## What the exercise asks
Express every line of the items below as a JSON list of strings, one string per line, leaving out blank lines.

## Supplied material
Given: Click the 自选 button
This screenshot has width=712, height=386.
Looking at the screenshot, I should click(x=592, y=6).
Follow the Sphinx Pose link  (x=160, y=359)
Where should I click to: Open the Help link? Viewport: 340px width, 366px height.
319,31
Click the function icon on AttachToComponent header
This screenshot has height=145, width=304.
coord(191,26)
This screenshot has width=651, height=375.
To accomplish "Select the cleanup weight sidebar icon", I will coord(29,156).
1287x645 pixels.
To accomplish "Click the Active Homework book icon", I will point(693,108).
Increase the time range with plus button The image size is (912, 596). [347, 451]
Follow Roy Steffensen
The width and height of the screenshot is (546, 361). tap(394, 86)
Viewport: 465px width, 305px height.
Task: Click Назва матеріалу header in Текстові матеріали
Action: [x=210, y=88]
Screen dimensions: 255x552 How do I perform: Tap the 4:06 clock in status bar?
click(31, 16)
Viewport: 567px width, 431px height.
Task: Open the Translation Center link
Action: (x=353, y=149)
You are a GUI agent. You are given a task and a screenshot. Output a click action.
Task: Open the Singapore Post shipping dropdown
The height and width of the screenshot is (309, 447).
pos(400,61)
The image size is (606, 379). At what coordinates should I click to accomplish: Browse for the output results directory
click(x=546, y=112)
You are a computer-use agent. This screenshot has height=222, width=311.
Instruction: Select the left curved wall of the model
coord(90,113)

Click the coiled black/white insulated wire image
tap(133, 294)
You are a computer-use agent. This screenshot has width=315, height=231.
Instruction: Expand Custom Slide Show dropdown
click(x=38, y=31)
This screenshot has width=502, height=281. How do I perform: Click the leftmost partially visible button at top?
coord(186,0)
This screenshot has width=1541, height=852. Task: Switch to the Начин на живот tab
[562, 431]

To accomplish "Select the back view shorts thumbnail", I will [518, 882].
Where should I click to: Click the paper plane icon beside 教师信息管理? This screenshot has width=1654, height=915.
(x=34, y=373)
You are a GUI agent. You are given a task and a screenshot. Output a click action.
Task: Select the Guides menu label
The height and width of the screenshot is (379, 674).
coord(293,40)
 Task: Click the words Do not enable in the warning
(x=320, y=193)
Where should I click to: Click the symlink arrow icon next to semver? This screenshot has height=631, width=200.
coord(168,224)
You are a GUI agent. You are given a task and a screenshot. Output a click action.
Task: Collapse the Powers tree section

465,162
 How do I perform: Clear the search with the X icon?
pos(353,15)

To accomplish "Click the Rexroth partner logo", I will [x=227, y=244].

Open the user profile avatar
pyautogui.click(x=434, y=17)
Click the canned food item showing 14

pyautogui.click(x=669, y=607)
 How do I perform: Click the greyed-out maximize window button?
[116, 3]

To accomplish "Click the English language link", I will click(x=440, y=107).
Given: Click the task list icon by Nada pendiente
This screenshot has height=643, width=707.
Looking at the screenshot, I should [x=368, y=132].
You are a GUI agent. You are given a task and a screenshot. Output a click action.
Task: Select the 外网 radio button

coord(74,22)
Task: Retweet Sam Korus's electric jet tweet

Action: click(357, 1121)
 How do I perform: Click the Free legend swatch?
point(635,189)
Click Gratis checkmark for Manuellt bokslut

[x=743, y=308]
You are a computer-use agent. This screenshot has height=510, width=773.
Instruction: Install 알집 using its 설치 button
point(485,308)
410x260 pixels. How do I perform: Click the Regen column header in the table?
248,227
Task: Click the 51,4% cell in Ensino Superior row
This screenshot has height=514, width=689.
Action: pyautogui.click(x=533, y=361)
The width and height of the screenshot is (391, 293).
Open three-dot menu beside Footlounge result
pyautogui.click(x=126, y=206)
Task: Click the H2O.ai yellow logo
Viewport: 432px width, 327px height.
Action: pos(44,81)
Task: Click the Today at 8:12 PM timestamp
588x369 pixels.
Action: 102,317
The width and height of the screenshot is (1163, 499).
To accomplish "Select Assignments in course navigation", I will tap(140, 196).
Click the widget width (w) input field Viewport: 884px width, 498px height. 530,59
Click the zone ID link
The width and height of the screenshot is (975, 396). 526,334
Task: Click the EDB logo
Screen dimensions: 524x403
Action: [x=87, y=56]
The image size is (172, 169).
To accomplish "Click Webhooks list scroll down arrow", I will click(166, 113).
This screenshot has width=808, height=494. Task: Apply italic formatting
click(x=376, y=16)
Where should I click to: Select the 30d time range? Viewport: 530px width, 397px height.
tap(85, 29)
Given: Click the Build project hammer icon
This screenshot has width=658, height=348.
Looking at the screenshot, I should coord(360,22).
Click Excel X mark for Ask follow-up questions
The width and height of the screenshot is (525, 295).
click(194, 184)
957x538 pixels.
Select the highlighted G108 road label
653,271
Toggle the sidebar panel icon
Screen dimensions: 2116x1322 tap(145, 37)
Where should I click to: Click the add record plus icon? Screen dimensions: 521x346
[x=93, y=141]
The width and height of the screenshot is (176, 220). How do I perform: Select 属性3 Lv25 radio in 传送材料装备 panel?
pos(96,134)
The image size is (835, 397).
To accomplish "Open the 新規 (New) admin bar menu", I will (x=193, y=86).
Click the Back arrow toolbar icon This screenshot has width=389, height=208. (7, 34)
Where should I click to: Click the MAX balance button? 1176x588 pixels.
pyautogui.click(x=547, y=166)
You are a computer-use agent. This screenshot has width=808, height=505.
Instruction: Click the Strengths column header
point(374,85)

## Problem solution
[
  "Given: Click the 自选 button",
  "This screenshot has width=712, height=386.",
  "Looking at the screenshot, I should click(x=592, y=6).",
  "Follow the Sphinx Pose link  (x=160, y=359)",
  "Where should I click to: Open the Help link? Viewport: 340px width, 366px height.",
  "319,31",
  "Click the function icon on AttachToComponent header",
  "This screenshot has height=145, width=304.",
  "coord(191,26)",
  "This screenshot has width=651, height=375.",
  "To accomplish \"Select the cleanup weight sidebar icon\", I will coord(29,156).",
  "1287x645 pixels.",
  "To accomplish \"Click the Active Homework book icon\", I will point(693,108).",
  "Increase the time range with plus button The image size is (912, 596). [347, 451]",
  "Follow Roy Steffensen",
  "The width and height of the screenshot is (546, 361). tap(394, 86)",
  "Viewport: 465px width, 305px height.",
  "Task: Click Назва матеріалу header in Текстові матеріали",
  "Action: [x=210, y=88]",
  "Screen dimensions: 255x552 How do I perform: Tap the 4:06 clock in status bar?",
  "click(31, 16)",
  "Viewport: 567px width, 431px height.",
  "Task: Open the Translation Center link",
  "Action: (x=353, y=149)",
  "You are a GUI agent. You are given a task and a screenshot. Output a click action.",
  "Task: Open the Singapore Post shipping dropdown",
  "The height and width of the screenshot is (309, 447).",
  "pos(400,61)",
  "The image size is (606, 379). At what coordinates should I click to accomplish: Browse for the output results directory",
  "click(x=546, y=112)",
  "You are a computer-use agent. This screenshot has height=222, width=311.",
  "Instruction: Select the left curved wall of the model",
  "coord(90,113)",
  "Click the coiled black/white insulated wire image",
  "tap(133, 294)",
  "You are a computer-use agent. This screenshot has width=315, height=231.",
  "Instruction: Expand Custom Slide Show dropdown",
  "click(x=38, y=31)",
  "This screenshot has width=502, height=281. How do I perform: Click the leftmost partially visible button at top?",
  "coord(186,0)",
  "This screenshot has width=1541, height=852. Task: Switch to the Начин на живот tab",
  "[562, 431]",
  "To accomplish \"Select the back view shorts thumbnail\", I will [518, 882].",
  "Where should I click to: Click the paper plane icon beside 教师信息管理? This screenshot has width=1654, height=915.",
  "(x=34, y=373)",
  "You are a GUI agent. You are given a task and a screenshot. Output a click action.",
  "Task: Select the Guides menu label",
  "The height and width of the screenshot is (379, 674).",
  "coord(293,40)",
  " Task: Click the words Do not enable in the warning",
  "(x=320, y=193)",
  "Where should I click to: Click the symlink arrow icon next to semver? This screenshot has height=631, width=200.",
  "coord(168,224)",
  "You are a GUI agent. You are given a task and a screenshot. Output a click action.",
  "Task: Collapse the Powers tree section",
  "465,162",
  " How do I perform: Clear the search with the X icon?",
  "pos(353,15)",
  "To accomplish \"Click the Rexroth partner logo\", I will [x=227, y=244].",
  "Open the user profile avatar",
  "pyautogui.click(x=434, y=17)",
  "Click the canned food item showing 14",
  "pyautogui.click(x=669, y=607)",
  " How do I perform: Click the greyed-out maximize window button?",
  "[116, 3]",
  "To accomplish \"Click the English language link\", I will click(x=440, y=107).",
  "Given: Click the task list icon by Nada pendiente",
  "This screenshot has height=643, width=707.",
  "Looking at the screenshot, I should [x=368, y=132].",
  "You are a GUI agent. You are given a task and a screenshot. Output a click action.",
  "Task: Select the 外网 radio button",
  "coord(74,22)",
  "Task: Retweet Sam Korus's electric jet tweet",
  "Action: click(357, 1121)",
  " How do I perform: Click the Free legend swatch?",
  "point(635,189)",
  "Click Gratis checkmark for Manuellt bokslut",
  "[x=743, y=308]",
  "You are a computer-use agent. This screenshot has height=510, width=773.",
  "Instruction: Install 알집 using its 설치 button",
  "point(485,308)",
  "410x260 pixels. How do I perform: Click the Regen column header in the table?",
  "248,227",
  "Task: Click the 51,4% cell in Ensino Superior row",
  "This screenshot has height=514, width=689.",
  "Action: pyautogui.click(x=533, y=361)",
  "The width and height of the screenshot is (391, 293).",
  "Open three-dot menu beside Footlounge result",
  "pyautogui.click(x=126, y=206)",
  "Task: Click the H2O.ai yellow logo",
  "Viewport: 432px width, 327px height.",
  "Action: pos(44,81)",
  "Task: Click the Today at 8:12 PM timestamp",
  "588x369 pixels.",
  "Action: 102,317",
  "The width and height of the screenshot is (1163, 499).",
  "To accomplish \"Select Assignments in course navigation\", I will tap(140, 196).",
  "Click the widget width (w) input field Viewport: 884px width, 498px height. 530,59",
  "Click the zone ID link",
  "The width and height of the screenshot is (975, 396). 526,334",
  "Task: Click the EDB logo",
  "Screen dimensions: 524x403",
  "Action: [x=87, y=56]",
  "The image size is (172, 169).",
  "To accomplish \"Click Webhooks list scroll down arrow\", I will click(166, 113).",
  "This screenshot has width=808, height=494. Task: Apply italic formatting",
  "click(x=376, y=16)",
  "Where should I click to: Select the 30d time range? Viewport: 530px width, 397px height.",
  "tap(85, 29)",
  "Given: Click the Build project hammer icon",
  "This screenshot has width=658, height=348.",
  "Looking at the screenshot, I should coord(360,22).",
  "Click Excel X mark for Ask follow-up questions",
  "The width and height of the screenshot is (525, 295).",
  "click(194, 184)",
  "957x538 pixels.",
  "Select the highlighted G108 road label",
  "653,271",
  "Toggle the sidebar panel icon",
  "Screen dimensions: 2116x1322 tap(145, 37)",
  "Where should I click to: Click the add record plus icon? Screen dimensions: 521x346",
  "[x=93, y=141]",
  "The width and height of the screenshot is (176, 220). How do I perform: Select 属性3 Lv25 radio in 传送材料装备 panel?",
  "pos(96,134)",
  "The image size is (835, 397).",
  "To accomplish \"Open the 新規 (New) admin bar menu\", I will (x=193, y=86).",
  "Click the Back arrow toolbar icon This screenshot has width=389, height=208. (7, 34)",
  "Where should I click to: Click the MAX balance button? 1176x588 pixels.",
  "pyautogui.click(x=547, y=166)",
  "You are a computer-use agent. This screenshot has width=808, height=505.",
  "Instruction: Click the Strengths column header",
  "point(374,85)"
]